§ Records for processing:
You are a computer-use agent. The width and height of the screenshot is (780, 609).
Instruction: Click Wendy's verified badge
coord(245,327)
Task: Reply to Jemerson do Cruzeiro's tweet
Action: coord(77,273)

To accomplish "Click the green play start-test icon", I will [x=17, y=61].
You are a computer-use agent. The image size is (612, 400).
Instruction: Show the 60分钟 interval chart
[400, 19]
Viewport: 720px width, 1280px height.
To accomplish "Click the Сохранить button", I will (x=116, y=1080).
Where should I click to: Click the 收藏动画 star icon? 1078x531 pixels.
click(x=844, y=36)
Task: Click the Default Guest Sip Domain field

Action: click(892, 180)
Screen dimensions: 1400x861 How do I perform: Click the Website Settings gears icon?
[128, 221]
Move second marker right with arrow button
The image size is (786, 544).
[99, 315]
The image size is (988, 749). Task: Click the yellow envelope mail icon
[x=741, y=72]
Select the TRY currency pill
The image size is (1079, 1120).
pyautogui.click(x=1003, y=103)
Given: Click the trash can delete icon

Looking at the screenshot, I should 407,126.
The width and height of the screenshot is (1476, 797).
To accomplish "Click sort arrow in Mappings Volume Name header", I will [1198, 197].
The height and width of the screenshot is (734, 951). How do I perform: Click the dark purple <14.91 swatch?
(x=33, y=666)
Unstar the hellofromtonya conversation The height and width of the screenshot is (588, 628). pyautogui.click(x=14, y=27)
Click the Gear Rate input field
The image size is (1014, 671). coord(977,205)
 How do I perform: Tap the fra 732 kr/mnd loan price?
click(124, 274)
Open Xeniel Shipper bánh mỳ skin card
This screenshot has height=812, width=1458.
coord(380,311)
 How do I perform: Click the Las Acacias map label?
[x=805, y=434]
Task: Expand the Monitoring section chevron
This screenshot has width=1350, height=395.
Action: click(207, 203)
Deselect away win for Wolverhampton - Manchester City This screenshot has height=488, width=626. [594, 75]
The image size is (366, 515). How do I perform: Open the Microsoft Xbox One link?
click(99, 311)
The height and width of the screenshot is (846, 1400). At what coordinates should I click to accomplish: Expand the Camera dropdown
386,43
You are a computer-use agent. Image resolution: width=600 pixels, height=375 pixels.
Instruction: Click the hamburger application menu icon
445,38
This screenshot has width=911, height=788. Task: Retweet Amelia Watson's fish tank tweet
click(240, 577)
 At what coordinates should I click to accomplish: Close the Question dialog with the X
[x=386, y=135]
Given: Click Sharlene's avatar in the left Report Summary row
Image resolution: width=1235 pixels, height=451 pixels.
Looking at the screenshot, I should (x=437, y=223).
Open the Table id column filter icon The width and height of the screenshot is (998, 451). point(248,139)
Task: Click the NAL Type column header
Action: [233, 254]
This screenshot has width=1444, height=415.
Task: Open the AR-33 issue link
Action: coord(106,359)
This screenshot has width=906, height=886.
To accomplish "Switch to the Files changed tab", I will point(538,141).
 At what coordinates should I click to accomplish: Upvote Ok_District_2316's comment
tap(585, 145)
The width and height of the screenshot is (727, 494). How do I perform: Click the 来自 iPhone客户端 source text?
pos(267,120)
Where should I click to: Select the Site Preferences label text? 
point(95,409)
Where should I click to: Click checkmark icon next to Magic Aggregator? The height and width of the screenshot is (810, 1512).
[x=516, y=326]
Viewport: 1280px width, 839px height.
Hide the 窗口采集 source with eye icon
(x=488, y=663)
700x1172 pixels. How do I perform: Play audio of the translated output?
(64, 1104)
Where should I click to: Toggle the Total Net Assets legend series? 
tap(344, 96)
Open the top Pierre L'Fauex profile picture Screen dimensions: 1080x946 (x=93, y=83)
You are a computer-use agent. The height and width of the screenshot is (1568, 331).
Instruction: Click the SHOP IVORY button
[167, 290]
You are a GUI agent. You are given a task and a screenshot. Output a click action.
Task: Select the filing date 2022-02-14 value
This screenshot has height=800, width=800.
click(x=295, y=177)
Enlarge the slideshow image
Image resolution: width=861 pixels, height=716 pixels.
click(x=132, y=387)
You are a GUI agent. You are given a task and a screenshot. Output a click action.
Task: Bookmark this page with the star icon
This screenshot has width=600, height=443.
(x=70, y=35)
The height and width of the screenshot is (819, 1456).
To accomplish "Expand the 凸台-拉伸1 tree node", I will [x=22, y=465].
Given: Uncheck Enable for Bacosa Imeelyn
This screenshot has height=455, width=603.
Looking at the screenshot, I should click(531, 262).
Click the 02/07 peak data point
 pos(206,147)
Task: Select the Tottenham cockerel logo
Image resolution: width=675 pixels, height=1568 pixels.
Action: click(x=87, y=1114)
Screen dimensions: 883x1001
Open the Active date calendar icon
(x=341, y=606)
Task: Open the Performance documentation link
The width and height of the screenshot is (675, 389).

§ What to produce:
Return the whole listing, keeping each word as it stands.

§ Completed task:
You are a computer-use agent. The width and height of the screenshot is (780, 609).
Instruction: Click Wendy's verified badge
coord(245,327)
Task: Reply to Jemerson do Cruzeiro's tweet
Action: coord(77,273)

To accomplish "Click the green play start-test icon", I will [x=17, y=61].
You are a computer-use agent. The image size is (612, 400).
Instruction: Show the 60分钟 interval chart
[400, 19]
Viewport: 720px width, 1280px height.
To accomplish "Click the Сохранить button", I will (x=116, y=1080).
Where should I click to: Click the 收藏动画 star icon? 1078x531 pixels.
click(x=844, y=36)
Task: Click the Default Guest Sip Domain field

Action: click(892, 180)
Screen dimensions: 1400x861 How do I perform: Click the Website Settings gears icon?
[128, 221]
Move second marker right with arrow button
The image size is (786, 544).
[99, 315]
The image size is (988, 749). Task: Click the yellow envelope mail icon
[x=741, y=72]
Select the TRY currency pill
The image size is (1079, 1120).
pyautogui.click(x=1003, y=103)
Given: Click the trash can delete icon

Looking at the screenshot, I should 407,126.
The width and height of the screenshot is (1476, 797).
To accomplish "Click sort arrow in Mappings Volume Name header", I will [1198, 197].
The height and width of the screenshot is (734, 951). How do I perform: Click the dark purple <14.91 swatch?
(x=33, y=666)
Unstar the hellofromtonya conversation The height and width of the screenshot is (588, 628). pyautogui.click(x=14, y=27)
Click the Gear Rate input field
The image size is (1014, 671). coord(977,205)
 How do I perform: Tap the fra 732 kr/mnd loan price?
click(124, 274)
Open Xeniel Shipper bánh mỳ skin card
This screenshot has height=812, width=1458.
coord(380,311)
 How do I perform: Click the Las Acacias map label?
[x=805, y=434]
Task: Expand the Monitoring section chevron
This screenshot has width=1350, height=395.
Action: click(207, 203)
Deselect away win for Wolverhampton - Manchester City This screenshot has height=488, width=626. [594, 75]
The image size is (366, 515). How do I perform: Open the Microsoft Xbox One link?
click(99, 311)
The height and width of the screenshot is (846, 1400). At what coordinates should I click to accomplish: Expand the Camera dropdown
386,43
You are a computer-use agent. Image resolution: width=600 pixels, height=375 pixels.
Instruction: Click the hamburger application menu icon
445,38
This screenshot has width=911, height=788. Task: Retweet Amelia Watson's fish tank tweet
click(240, 577)
 At what coordinates should I click to accomplish: Close the Question dialog with the X
[x=386, y=135]
Given: Click Sharlene's avatar in the left Report Summary row
Image resolution: width=1235 pixels, height=451 pixels.
Looking at the screenshot, I should (x=437, y=223).
Open the Table id column filter icon The width and height of the screenshot is (998, 451). point(248,139)
Task: Click the NAL Type column header
Action: [233, 254]
This screenshot has width=1444, height=415.
Task: Open the AR-33 issue link
Action: coord(106,359)
This screenshot has width=906, height=886.
To accomplish "Switch to the Files changed tab", I will point(538,141).
 At what coordinates should I click to accomplish: Upvote Ok_District_2316's comment
tap(585, 145)
The width and height of the screenshot is (727, 494). How do I perform: Click the 来自 iPhone客户端 source text?
pos(267,120)
Where should I click to: Select the Site Preferences label text? 
point(95,409)
Where should I click to: Click checkmark icon next to Magic Aggregator? The height and width of the screenshot is (810, 1512).
[x=516, y=326]
Viewport: 1280px width, 839px height.
Hide the 窗口采集 source with eye icon
(x=488, y=663)
700x1172 pixels. How do I perform: Play audio of the translated output?
(64, 1104)
Where should I click to: Toggle the Total Net Assets legend series? 
tap(344, 96)
Open the top Pierre L'Fauex profile picture Screen dimensions: 1080x946 (x=93, y=83)
You are a computer-use agent. The height and width of the screenshot is (1568, 331).
Instruction: Click the SHOP IVORY button
[167, 290]
You are a GUI agent. You are given a task and a screenshot. Output a click action.
Task: Select the filing date 2022-02-14 value
This screenshot has height=800, width=800.
click(x=295, y=177)
Enlarge the slideshow image
Image resolution: width=861 pixels, height=716 pixels.
click(x=132, y=387)
You are a GUI agent. You are given a task and a screenshot. Output a click action.
Task: Bookmark this page with the star icon
This screenshot has width=600, height=443.
(x=70, y=35)
The height and width of the screenshot is (819, 1456).
To accomplish "Expand the 凸台-拉伸1 tree node", I will [x=22, y=465].
Given: Uncheck Enable for Bacosa Imeelyn
This screenshot has height=455, width=603.
Looking at the screenshot, I should click(531, 262).
Click the 02/07 peak data point
 pos(206,147)
Task: Select the Tottenham cockerel logo
Image resolution: width=675 pixels, height=1568 pixels.
Action: click(x=87, y=1114)
Screen dimensions: 883x1001
Open the Active date calendar icon
(x=341, y=606)
Task: Open the Performance documentation link
The width and height of the screenshot is (675, 389).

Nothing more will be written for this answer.